*TANTANGAN*:
a) Salin kembali sebagian teks bacaan, mulai dari kata-kata yang memuat "3. Menyusun suatu" dan berhenti setelah "kekal di akhirat.".
b) Tulis ulang dengan lebih ringkas paragraf dalam teks bacaan yang diawali "Salah satu persoalan", dengan tetap mempertahankan fakta utamanya.

*TEKS BACAAN*:

# # # # # # #

2. Berfikir secara sistematis.
3. Menyusun suatu skema konsepsi, dan
4. Menyeluruh.
Salah satu persoalan
yang ingin dipecahkan oleh filsafat ialah Apakah sebenarnya hakikat hidup itu? Yang
jawabannya terdapat dalam Al-Qur’an, salah satunya dalam Q.S. Al-An’am ayat 32
yang menerangkan bahwa dunia tidaklah abadi sehingga dapat disimpulkan bahwa
tujuan hidup adalah kehidupan kekal di akhirat.
C.
Ayat Dan Hadist Penunjang
1.
QS. Al-Hadiid 57: 20
Ketahuilah, bahwa sesungguhnya kehidupan dunia ini hanyalah
permainan dan suatu yang melalaikan, perhiasan dan bermegah- megah antara kamu
serta berbangga-banggaan tentang banyaknya harta dan anak, seperti hujan yang
tanam-tanamannya mengagumkan para petani; kemudian tanaman itu menjadi kering
dan kamu lihat warnanya kuning kemudian menjadi hancur. Dan di akhirat (nanti)

# # # # # # #

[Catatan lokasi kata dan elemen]
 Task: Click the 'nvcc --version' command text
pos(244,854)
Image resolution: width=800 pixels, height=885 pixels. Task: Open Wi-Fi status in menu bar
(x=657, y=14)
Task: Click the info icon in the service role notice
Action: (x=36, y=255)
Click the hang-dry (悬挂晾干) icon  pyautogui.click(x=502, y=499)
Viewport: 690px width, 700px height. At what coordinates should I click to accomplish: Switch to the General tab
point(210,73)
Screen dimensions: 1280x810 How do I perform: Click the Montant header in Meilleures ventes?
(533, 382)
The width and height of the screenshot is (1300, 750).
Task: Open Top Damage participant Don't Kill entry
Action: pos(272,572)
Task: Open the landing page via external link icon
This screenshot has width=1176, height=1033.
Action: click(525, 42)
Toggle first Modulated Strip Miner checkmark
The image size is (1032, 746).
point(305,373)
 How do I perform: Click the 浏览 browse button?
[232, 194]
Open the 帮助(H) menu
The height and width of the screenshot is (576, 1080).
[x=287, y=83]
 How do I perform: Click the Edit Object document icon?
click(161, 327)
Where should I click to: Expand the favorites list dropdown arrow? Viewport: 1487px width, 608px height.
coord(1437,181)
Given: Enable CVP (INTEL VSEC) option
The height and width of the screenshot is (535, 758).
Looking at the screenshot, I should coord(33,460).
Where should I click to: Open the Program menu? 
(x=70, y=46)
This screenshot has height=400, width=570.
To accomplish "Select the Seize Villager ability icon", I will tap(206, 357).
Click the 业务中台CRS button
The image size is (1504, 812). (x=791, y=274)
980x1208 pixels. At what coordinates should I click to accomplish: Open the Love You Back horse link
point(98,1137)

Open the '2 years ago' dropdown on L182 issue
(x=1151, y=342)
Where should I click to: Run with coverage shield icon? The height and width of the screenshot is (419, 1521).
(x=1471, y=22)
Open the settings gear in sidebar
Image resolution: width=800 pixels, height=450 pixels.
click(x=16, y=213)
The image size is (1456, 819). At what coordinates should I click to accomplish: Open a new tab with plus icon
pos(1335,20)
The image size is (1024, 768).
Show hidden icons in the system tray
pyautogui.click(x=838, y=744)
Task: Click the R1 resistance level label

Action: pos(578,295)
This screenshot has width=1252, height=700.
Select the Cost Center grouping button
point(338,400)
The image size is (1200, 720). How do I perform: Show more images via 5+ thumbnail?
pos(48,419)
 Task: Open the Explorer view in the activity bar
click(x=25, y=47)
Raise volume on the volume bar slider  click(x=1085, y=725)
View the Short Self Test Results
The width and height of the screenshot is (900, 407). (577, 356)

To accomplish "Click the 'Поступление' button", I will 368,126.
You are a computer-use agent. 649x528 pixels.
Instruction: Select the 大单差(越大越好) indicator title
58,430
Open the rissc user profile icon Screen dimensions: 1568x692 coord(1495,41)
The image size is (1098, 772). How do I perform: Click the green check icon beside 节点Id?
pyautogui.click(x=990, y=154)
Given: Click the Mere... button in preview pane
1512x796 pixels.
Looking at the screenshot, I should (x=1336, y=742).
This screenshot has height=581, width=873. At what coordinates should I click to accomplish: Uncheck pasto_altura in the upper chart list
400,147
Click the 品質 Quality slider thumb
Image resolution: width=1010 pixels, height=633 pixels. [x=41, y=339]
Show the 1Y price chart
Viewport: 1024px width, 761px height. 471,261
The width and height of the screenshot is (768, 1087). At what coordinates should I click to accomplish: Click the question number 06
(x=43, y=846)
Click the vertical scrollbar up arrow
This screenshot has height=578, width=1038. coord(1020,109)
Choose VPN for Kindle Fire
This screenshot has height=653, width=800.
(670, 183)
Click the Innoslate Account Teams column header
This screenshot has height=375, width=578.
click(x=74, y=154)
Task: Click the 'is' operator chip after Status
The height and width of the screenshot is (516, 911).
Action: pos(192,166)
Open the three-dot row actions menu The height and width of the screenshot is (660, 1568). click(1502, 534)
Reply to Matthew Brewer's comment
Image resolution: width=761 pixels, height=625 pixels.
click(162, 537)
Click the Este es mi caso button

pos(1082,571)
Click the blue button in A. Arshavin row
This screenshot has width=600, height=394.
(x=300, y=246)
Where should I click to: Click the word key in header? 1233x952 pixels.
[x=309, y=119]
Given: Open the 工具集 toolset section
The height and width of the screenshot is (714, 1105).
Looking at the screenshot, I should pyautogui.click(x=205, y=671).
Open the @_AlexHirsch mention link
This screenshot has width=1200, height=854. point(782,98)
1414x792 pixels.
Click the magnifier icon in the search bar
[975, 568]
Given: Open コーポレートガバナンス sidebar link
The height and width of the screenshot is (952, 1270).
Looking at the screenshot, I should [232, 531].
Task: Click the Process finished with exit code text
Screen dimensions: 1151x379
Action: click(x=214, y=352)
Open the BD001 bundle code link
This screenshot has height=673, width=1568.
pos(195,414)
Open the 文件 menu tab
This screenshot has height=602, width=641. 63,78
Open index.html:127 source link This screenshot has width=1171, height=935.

# # # # # # #

*PENYELESAIAN TUGAS*:
a)
3. Menyusun suatu skema konsepsi, dan
4. Menyeluruh.
Salah satu persoalan
yang ingin dipecahkan oleh filsafat ialah Apakah sebenarnya hakikat hidup itu? Yang
jawabannya terdapat dalam Al-Qur’an, salah satunya dalam Q.S. Al-An’am ayat 32
yang menerangkan bahwa dunia tidaklah abadi sehingga dapat disimpulkan bahwa
tujuan hidup adalah kehidupan kekal di akhirat.

b) Salah satu persoalan yang ingin dipecahkan filsafat adalah hakikat hidup. Jawabannya terdapat dalam Al-Qur’an, antara lain Q.S. Al-An’am ayat 32, yang menerangkan bahwa dunia tidak abadi. Dari situ disimpulkan bahwa tujuan hidup adalah kehidupan kekal di akhirat.